进展性脑梗死治疗目的主要包括开通阻塞动脉、促进侧支循环的形成,从而改善缺血区的血供、积极抢救缺血半暗带,使不可逆脑损害抑制到最小范围,防止脑梗死面积进一步扩大,逆转进展性脑梗死的进程[17-22]。病理学研究表明[4],缺血半暗带神经元在组织缺血后2周内仍然存在,主要分布在梗死的脑组织和正常组织移行区域,此类神经元恢复供血后可恢复正常细胞功能。因此,对未能进行静脉溶栓或机械取栓的患者能有效阻止新血栓形成、促进侧枝循环是恢复半暗带脑组织功能、促进神经功能恢复的关键措施之一[23-30]。尿激酶是一种类似胰蛋白酶的比氨酸蛋白酶,由新鲜人尿中分离精制而成,对纤溶酶原具有裂解、催化作用,使其变为纤溶酶,能降解凝血因子和纤维蛋白凝块,从而起到溶解新鲜血栓的作用。
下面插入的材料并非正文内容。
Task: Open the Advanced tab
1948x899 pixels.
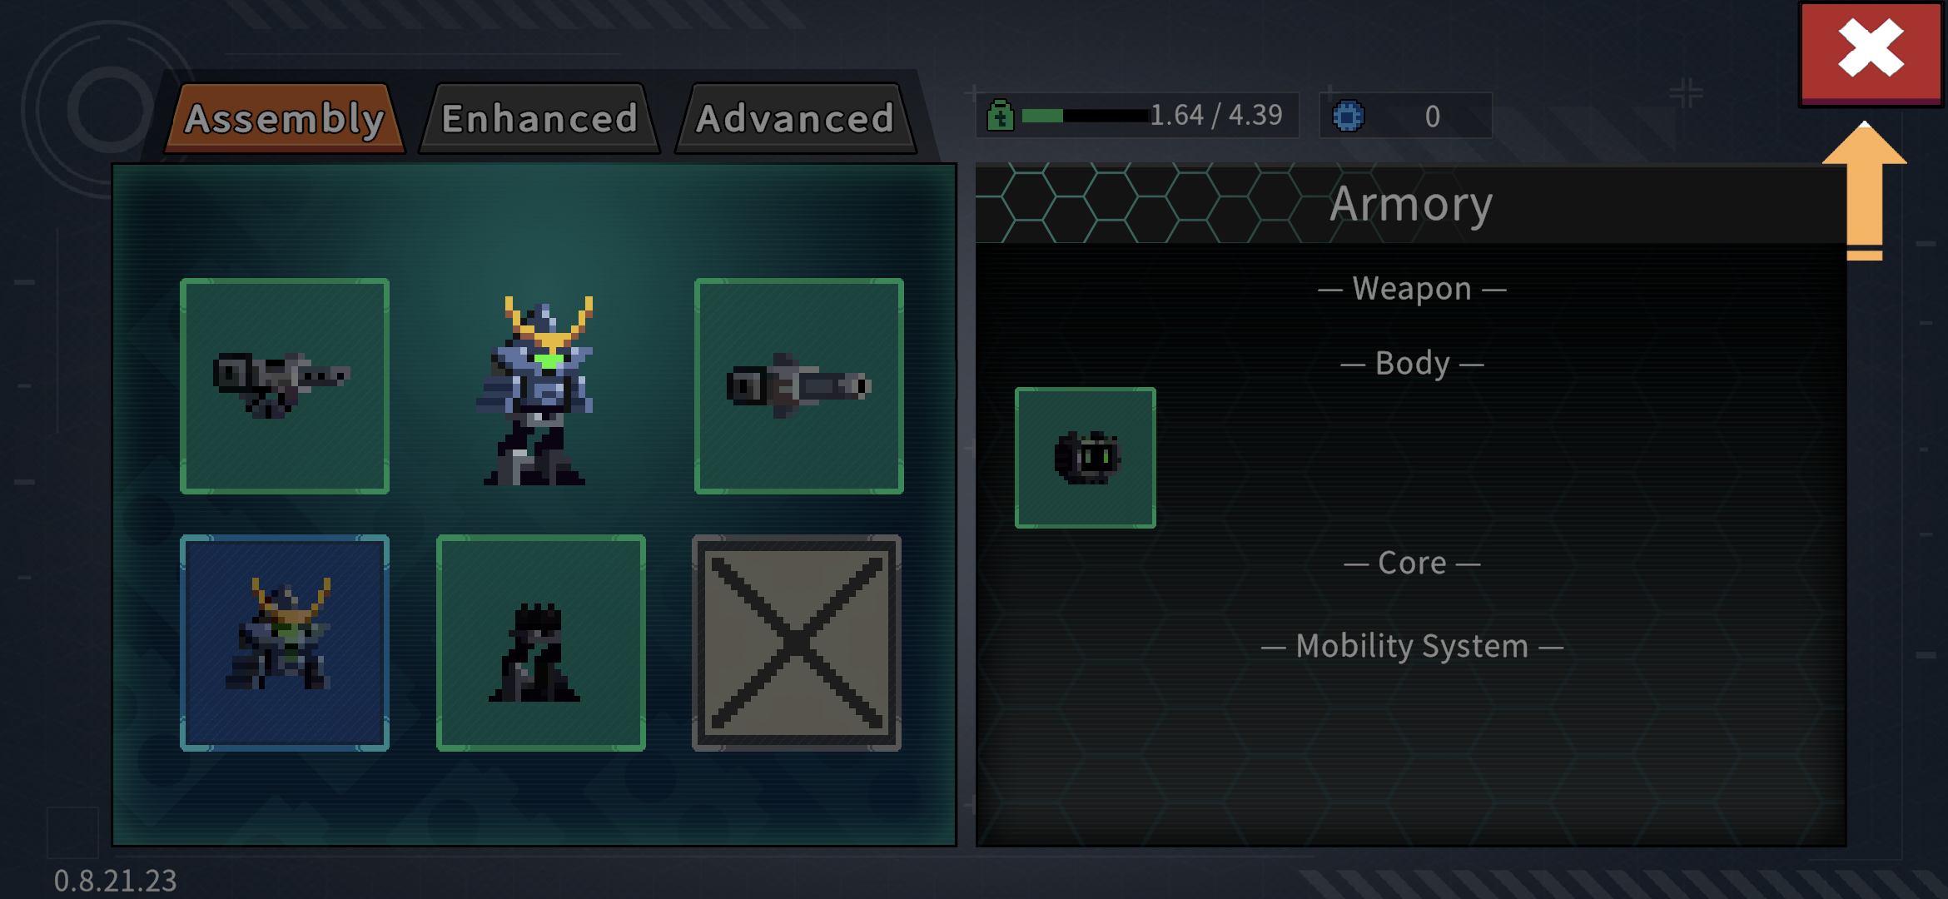Action: [x=795, y=118]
2018年中国急性缺血性脑卒中诊治指南中仍推荐急性脑梗死患者可以使用尿激酶100万~150万U进行静脉溶栓治疗,因其价格较阿替普酶有巨大的优势,目前在我国很多地区的医院仍主要使用尿激酶进行静脉溶栓治疗,但有着较高的出血概率[31]。本研究所使用的小剂量的尿激酶(20万U)能够减少大剂量尿激酶导致易出血的概率。国内有研究显示,脑梗死常规治疗+小剂量尿激酶治疗急性进展性脑梗死的临床有效率为67%[32],且安全性较好,与本研究结果相近。尤瑞克林出同样由新鲜人尿中分离提纯而成,是一种激酞原酶,可以分解激酞原,生成胰激酞,选择性扩张缺血区域脑组织的小动脉,恢复血流灌注,使缺血半暗带得到供血。尤瑞克林还能从基因层面调控、诱导缺血组织局部生成新生血管,促进脑血管3级侧支循环的形成,一定程度上恢复脑梗死区域的血流灌注,有效降低脑组织神经损伤的程度[33],从而促进神经功能的恢复,特别是能促进肢体功能的恢复,改善患者的预后和生活质量。本研究显示,2组均能改善患者神经功能缺损症状,且治疗组临床疗效高于对照组(P<0.05),而安全性2组差异无统计学意义(P>0.05)。

表3 2组临床疗效比较 [n(%)]

表4 2组不良反应比较

急性脑梗死出现症状进展后未能进行静脉溶栓或机械取栓的患者,在常规治疗的基础上,采取小剂量尿激酶联合尤瑞克林治疗,无时间窗的限制,能够应用于大部分进展性脑梗死患者,不仅能够有效改善侧支循环,还能溶解进展性卒中患者颅内新生成的血栓,从而改善患者的神经功能,降低致残率和致死率,安全性好,具有重要的临床意义和社会意义。本研究不足之处为未将患者进行更详细分组对比,且随访时间过短,有待下一步完善试验分组设计和延长随访时间进行观察评估。